LAUSR

ABSTRACT Introduction The approval of two antifibrotic treatment agents for delaying disease progression in idiopathic pulmonary fibrosis (IPF), has prompted researchers to look at expanding the role of antifibrotic therapy to other fibrosing interstitial lung disease (ILD). Similarities in the pathological mechanisms that lead to the development of IPF have been implicated in other progressive fibrosing ILD (PF-ILD) such as chronic hypersensitivity pneumonitis, connective tissues disease associated ILD, sarcoidosis, occupational ILD and idiopathic non-specific interstitial pneumonia (iNSIP).
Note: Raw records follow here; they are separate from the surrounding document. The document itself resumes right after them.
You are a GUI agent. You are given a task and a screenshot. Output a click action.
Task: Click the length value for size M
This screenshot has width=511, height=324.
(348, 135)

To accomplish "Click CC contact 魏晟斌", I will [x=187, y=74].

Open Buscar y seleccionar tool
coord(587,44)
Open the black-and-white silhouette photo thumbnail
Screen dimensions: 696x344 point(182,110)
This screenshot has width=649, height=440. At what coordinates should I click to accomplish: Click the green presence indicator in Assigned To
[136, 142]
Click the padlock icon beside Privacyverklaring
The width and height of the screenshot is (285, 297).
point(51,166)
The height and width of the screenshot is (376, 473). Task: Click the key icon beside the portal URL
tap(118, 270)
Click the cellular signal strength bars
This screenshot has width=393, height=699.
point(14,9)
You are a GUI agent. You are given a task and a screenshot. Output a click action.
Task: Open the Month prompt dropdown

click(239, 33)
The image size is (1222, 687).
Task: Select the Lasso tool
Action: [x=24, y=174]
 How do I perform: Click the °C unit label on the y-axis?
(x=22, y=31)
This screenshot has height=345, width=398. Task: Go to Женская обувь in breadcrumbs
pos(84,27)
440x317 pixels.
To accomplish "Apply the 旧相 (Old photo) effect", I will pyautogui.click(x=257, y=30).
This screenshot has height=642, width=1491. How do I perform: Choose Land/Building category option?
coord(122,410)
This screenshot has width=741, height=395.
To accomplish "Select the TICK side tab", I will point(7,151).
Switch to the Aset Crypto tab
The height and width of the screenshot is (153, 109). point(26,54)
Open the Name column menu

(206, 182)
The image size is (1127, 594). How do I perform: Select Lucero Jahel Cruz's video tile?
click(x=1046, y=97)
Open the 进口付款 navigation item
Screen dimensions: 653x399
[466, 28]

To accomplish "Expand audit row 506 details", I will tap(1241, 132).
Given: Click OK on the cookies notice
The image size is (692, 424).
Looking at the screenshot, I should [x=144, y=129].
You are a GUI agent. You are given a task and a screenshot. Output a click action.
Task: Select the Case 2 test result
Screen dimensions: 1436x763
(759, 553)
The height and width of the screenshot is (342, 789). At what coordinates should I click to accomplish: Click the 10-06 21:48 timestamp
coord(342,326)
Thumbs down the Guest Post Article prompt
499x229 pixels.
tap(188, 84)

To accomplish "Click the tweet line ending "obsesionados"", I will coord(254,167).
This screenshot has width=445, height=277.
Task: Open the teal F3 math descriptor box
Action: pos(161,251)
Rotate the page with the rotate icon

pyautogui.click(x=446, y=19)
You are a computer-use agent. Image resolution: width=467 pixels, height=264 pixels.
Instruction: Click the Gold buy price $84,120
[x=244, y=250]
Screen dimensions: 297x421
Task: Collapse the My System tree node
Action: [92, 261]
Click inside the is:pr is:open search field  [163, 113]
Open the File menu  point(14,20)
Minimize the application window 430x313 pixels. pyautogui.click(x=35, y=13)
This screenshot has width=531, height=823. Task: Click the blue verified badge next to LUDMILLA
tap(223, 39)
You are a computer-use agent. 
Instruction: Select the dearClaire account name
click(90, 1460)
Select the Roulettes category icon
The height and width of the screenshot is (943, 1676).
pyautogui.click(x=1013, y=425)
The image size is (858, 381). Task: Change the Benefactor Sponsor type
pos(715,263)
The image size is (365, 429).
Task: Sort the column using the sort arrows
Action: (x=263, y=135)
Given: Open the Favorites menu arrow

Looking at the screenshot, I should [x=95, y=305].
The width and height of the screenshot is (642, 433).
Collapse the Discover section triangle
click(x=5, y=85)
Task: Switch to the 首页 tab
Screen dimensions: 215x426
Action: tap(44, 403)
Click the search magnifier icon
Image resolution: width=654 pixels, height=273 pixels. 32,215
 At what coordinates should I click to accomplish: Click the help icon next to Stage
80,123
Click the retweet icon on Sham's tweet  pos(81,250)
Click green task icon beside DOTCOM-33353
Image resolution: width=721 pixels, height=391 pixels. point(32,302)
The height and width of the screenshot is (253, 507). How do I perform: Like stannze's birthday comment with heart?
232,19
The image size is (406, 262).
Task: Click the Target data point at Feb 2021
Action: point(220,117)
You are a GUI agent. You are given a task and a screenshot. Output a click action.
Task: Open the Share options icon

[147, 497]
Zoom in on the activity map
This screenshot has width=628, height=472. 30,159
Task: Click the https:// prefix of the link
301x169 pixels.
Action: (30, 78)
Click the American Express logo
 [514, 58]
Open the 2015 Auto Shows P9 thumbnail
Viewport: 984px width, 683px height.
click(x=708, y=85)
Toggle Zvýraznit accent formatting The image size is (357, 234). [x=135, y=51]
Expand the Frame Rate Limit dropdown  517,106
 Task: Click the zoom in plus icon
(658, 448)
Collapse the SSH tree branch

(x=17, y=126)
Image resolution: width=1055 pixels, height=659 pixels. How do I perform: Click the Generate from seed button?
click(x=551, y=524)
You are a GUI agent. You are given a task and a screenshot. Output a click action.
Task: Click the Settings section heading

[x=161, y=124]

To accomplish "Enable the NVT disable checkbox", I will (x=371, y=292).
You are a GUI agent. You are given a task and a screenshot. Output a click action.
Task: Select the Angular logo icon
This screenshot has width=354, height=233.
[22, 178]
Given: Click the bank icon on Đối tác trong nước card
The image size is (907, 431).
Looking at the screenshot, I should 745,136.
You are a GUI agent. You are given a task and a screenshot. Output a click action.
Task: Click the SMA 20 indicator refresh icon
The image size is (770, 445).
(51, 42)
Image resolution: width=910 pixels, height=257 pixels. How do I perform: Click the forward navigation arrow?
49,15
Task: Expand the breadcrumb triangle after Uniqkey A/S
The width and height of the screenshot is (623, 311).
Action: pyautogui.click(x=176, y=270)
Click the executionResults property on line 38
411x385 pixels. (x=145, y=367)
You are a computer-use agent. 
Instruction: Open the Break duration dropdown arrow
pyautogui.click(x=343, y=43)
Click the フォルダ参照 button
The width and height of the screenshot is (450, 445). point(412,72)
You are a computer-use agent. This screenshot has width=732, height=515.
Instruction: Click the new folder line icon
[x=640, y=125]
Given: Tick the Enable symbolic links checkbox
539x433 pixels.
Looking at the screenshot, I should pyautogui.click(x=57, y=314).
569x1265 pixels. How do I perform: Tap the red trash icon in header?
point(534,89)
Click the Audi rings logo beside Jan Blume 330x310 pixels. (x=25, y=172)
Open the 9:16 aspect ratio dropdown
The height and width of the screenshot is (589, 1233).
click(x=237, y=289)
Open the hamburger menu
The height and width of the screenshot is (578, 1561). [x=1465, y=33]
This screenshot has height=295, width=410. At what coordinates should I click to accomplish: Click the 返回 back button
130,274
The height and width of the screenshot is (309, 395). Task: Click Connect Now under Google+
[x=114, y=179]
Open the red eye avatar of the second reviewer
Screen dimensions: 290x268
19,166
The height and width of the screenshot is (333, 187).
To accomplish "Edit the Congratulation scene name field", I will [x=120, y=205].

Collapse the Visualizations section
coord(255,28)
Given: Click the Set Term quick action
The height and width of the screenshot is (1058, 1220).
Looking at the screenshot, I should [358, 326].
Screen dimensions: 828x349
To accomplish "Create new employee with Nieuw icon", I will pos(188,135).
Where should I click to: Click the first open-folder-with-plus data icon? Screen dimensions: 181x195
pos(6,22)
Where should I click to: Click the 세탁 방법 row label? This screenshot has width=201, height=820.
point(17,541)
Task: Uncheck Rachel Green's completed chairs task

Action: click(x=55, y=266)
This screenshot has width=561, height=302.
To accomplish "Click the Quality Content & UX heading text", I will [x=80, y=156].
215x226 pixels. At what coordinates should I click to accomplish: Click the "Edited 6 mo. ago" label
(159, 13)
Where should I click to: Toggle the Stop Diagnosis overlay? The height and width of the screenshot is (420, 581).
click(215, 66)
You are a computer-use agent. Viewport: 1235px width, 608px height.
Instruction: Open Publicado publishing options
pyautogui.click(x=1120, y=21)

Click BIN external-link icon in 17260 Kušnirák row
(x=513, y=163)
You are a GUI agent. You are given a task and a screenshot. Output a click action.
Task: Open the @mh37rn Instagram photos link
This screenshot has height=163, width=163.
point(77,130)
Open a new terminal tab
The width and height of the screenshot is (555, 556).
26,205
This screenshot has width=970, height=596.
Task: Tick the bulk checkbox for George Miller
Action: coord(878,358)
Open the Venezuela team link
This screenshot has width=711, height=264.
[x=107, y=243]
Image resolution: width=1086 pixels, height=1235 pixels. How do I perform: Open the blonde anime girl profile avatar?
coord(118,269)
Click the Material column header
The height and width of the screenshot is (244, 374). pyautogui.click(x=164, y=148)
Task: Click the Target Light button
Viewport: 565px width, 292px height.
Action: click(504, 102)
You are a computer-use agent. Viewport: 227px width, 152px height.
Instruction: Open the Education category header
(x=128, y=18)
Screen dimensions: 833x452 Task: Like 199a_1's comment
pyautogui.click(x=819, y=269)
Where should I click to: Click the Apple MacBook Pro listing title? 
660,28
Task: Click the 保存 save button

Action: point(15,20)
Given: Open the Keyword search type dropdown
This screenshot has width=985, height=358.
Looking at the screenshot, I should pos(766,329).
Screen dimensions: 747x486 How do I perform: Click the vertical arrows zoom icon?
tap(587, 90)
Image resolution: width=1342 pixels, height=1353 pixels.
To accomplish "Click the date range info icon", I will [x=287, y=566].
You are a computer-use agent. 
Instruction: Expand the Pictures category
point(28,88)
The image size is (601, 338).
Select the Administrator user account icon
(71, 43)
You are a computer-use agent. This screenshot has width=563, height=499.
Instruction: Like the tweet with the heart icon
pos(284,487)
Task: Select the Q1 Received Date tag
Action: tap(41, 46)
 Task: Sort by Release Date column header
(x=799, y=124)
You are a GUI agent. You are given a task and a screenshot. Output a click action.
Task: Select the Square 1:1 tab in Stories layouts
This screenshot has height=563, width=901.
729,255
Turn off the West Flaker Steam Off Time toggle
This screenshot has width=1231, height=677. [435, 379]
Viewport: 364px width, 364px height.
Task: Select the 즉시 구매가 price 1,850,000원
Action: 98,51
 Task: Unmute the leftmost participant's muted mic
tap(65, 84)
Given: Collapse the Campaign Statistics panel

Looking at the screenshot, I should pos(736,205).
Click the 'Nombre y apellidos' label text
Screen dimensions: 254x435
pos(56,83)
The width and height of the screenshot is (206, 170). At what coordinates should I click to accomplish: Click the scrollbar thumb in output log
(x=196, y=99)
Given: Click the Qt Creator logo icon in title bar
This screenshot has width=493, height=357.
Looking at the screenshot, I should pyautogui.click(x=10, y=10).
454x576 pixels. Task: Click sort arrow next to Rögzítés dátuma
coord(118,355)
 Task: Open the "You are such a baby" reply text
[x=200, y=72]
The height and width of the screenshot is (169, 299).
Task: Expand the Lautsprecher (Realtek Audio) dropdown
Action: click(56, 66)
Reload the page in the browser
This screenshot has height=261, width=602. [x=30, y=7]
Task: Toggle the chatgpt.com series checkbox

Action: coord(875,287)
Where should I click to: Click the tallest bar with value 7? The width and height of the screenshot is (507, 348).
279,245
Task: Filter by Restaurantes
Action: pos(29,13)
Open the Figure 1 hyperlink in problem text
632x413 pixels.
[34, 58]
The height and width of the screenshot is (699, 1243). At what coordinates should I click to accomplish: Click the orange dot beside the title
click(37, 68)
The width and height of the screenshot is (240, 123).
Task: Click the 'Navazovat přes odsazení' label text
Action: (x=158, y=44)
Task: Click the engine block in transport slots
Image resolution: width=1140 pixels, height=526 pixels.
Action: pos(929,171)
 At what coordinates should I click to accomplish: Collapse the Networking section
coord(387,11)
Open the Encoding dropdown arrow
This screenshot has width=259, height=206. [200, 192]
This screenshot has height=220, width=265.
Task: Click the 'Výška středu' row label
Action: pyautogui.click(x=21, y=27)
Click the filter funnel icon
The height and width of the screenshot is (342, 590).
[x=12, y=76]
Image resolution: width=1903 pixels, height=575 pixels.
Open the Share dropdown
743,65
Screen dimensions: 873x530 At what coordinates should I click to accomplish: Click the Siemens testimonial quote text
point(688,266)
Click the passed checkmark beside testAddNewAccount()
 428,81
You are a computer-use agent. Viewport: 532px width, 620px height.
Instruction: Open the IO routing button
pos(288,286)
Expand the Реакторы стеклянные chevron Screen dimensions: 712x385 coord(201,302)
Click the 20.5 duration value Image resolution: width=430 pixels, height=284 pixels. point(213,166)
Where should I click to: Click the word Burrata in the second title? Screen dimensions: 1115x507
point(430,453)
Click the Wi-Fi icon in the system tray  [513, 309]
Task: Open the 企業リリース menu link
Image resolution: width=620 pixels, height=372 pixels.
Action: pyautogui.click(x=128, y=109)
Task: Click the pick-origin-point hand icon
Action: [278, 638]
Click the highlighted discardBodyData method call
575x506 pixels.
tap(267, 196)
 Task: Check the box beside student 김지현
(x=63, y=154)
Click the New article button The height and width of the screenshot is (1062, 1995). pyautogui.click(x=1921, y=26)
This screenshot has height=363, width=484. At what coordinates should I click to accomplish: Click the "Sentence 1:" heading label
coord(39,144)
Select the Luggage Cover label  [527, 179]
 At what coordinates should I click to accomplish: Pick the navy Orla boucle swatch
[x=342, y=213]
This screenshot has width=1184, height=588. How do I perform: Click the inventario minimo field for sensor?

This has prompted the rationale to use antifibrotic therapy to target similar molecular pathways in these diseases. Areas covered This review will summarise the available evidence from randomised controlled trials that have evaluated the use of antifibrotic therapy in PF-ILD outside the realm of IPF. Expert opinion There is promising data for antifibrotic therapy as a therapeutic option for non IPF PF-ILD. The new therapy option does provide some challenges that need to be addressed such as timing of initiation of therapy, clarifying the strategy for overlap or combination with existing immunosuppressive therapies and potential drug interactions. There is an unmet need to determine accurate predictors of disease progression to allow early intervention for the preservation of lung function and mortality reduction.